God’s call to Gentiles is a wake-up call to Israel. It is a way to make them aware of their serious spiritual condition. When it comes to Gentile relationships with Jews, there seem to be two opposite and extreme follies into which Christians fall. On the one hand, there’s almost an anti-Semitic hatred or hostility toward the Jews. Jews are described as Christ-killers, and they are vilified wrongly. The other extreme is almost as Zion-phila. In some cases, Gentile Christians try to act Jewish, to the point of acting as if it will be two ways of salvation: Jewish law keeping and Christian sacrifice. Some Gentiles have gone so far as to begin to keep kosher, sort of. The proper response for Gentile Christians is to share Jesus the Messiah back with the Jews.
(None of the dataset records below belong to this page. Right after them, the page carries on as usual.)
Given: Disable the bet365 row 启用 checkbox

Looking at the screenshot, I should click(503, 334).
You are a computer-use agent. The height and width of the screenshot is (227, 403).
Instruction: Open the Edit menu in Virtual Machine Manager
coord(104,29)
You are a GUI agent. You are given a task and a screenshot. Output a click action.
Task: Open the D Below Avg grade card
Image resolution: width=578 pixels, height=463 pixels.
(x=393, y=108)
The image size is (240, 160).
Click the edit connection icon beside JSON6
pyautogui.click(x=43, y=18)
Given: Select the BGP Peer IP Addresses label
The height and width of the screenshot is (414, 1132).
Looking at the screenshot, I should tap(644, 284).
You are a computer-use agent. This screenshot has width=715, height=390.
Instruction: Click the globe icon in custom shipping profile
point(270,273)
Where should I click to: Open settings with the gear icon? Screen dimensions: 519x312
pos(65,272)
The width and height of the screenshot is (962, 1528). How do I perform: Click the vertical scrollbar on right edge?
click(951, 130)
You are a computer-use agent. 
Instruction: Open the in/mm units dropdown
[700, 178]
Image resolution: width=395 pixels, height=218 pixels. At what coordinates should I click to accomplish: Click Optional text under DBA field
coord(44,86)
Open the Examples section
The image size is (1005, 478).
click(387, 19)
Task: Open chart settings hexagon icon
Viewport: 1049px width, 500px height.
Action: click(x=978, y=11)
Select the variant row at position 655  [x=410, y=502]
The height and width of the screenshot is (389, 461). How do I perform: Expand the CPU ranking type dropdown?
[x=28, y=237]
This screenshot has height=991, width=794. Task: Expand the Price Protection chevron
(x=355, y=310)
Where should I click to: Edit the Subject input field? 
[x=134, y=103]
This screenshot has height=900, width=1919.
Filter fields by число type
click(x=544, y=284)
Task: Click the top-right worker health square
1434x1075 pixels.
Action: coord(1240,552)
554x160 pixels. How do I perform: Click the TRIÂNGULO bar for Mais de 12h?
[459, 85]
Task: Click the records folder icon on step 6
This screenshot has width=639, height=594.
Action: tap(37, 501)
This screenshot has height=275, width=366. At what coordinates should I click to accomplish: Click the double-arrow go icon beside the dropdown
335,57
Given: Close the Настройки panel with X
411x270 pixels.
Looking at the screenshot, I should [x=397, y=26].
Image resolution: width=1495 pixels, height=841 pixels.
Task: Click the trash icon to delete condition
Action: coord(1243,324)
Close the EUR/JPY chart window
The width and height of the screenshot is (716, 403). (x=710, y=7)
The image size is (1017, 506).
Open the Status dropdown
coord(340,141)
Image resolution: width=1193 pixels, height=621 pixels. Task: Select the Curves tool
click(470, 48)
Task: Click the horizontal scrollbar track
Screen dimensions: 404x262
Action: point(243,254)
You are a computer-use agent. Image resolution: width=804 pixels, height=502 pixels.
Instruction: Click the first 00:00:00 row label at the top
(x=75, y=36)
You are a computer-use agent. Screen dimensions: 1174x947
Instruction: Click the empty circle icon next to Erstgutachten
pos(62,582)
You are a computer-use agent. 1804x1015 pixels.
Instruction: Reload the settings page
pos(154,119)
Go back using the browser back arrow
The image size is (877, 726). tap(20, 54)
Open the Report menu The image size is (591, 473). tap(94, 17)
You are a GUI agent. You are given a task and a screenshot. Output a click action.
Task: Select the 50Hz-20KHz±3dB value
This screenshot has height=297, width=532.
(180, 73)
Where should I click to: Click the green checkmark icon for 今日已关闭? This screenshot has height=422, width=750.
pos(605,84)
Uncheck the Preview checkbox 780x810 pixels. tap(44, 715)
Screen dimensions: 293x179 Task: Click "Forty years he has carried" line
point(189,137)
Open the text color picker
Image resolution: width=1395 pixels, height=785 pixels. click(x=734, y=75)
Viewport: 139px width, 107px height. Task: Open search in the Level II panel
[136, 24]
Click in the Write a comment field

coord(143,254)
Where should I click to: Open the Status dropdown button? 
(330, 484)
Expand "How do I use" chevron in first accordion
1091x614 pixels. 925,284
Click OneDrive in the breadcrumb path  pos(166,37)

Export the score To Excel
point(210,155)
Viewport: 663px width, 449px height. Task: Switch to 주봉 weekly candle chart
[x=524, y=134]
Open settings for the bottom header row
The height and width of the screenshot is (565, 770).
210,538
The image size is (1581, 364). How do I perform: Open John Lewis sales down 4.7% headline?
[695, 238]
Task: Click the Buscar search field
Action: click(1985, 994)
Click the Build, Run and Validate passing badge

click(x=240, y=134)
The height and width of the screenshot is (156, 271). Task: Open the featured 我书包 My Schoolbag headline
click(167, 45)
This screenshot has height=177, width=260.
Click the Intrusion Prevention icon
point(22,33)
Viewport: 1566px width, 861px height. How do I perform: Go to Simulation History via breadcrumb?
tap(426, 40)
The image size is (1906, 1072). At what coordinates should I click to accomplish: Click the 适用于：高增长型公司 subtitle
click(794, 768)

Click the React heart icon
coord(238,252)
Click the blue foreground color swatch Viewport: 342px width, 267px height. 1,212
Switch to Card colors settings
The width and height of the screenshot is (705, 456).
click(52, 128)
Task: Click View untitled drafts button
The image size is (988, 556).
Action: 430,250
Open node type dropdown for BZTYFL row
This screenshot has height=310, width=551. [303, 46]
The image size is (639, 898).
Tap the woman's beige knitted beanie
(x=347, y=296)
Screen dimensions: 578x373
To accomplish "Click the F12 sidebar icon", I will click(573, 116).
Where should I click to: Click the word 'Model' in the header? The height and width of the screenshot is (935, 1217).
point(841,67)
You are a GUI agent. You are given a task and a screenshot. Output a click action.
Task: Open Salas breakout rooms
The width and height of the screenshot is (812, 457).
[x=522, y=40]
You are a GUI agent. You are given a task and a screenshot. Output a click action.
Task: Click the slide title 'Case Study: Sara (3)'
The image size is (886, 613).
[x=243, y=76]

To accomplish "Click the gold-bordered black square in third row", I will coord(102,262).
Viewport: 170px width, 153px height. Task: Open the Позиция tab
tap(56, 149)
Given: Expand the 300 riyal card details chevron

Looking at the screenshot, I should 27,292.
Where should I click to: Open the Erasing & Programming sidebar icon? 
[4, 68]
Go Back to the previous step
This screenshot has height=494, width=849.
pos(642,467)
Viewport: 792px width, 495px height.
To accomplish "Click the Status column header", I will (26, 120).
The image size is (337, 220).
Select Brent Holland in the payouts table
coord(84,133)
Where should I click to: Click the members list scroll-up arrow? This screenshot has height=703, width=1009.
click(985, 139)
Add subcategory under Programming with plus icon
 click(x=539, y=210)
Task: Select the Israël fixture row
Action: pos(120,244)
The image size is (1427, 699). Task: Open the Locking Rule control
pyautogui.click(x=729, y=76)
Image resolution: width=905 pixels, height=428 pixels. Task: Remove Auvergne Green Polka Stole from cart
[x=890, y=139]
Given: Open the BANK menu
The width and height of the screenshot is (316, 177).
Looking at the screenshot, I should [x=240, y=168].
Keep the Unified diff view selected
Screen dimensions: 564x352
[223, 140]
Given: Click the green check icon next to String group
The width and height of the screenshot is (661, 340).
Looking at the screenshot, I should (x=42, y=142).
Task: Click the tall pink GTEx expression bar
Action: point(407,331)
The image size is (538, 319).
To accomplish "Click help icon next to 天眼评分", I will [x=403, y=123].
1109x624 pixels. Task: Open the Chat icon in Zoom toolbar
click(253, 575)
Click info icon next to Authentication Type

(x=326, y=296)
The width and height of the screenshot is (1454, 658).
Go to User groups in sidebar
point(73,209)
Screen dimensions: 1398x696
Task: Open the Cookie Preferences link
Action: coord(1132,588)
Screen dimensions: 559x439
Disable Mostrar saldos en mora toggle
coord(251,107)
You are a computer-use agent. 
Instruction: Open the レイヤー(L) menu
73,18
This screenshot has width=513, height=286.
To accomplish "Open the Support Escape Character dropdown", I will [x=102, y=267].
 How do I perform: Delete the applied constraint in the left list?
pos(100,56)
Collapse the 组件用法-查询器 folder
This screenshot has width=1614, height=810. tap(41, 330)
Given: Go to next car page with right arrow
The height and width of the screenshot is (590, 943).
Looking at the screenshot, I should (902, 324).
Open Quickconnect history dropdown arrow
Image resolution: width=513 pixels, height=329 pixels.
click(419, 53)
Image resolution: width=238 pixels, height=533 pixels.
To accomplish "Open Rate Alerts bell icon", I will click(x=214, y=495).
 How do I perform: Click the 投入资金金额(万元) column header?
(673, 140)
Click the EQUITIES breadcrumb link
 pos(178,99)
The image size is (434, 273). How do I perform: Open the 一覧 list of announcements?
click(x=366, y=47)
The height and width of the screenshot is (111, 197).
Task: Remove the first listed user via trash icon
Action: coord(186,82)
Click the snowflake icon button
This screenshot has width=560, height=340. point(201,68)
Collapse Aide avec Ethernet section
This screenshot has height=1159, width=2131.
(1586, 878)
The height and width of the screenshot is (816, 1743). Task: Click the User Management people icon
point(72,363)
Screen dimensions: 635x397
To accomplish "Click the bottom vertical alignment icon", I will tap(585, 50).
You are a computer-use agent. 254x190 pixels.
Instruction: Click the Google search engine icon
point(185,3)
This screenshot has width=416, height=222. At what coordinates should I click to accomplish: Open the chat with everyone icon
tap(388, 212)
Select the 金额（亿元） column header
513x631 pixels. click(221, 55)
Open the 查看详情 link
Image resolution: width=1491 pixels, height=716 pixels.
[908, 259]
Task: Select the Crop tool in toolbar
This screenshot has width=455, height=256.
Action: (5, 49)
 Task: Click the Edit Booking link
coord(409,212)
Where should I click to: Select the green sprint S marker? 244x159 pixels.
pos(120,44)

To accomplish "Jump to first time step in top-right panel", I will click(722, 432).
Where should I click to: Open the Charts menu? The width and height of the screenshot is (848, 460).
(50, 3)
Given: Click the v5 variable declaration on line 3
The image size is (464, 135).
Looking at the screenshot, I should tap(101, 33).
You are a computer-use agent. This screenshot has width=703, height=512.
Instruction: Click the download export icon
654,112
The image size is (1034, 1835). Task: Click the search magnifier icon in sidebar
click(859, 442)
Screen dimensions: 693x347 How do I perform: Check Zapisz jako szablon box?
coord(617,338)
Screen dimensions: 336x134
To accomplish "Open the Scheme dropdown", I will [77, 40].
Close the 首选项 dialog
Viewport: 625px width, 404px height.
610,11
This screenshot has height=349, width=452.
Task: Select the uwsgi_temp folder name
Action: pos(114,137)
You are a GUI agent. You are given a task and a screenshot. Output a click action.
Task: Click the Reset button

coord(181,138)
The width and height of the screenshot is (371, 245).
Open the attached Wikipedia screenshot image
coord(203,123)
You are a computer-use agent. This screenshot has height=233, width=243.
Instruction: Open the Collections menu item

Paul uses the illustration of a wild olive branch. This is hard for us who don’t tend olive trees to understand this image. Imagine a farmer with a beautifully tended olive grove; it is like the Garden of Eden; it is so beautiful. He goes out into the wilderness to an ugly desert place and brings back a wild olive branch and grafts it into his olive grove; life for that branch just got better, but not because it earned it but by grace. It was for the pleasure and purposes of the gardener. We are grafted into God’s family by grace.
“Lord, help me to live with great confidence in Your plan and with sincere humility. AMEN”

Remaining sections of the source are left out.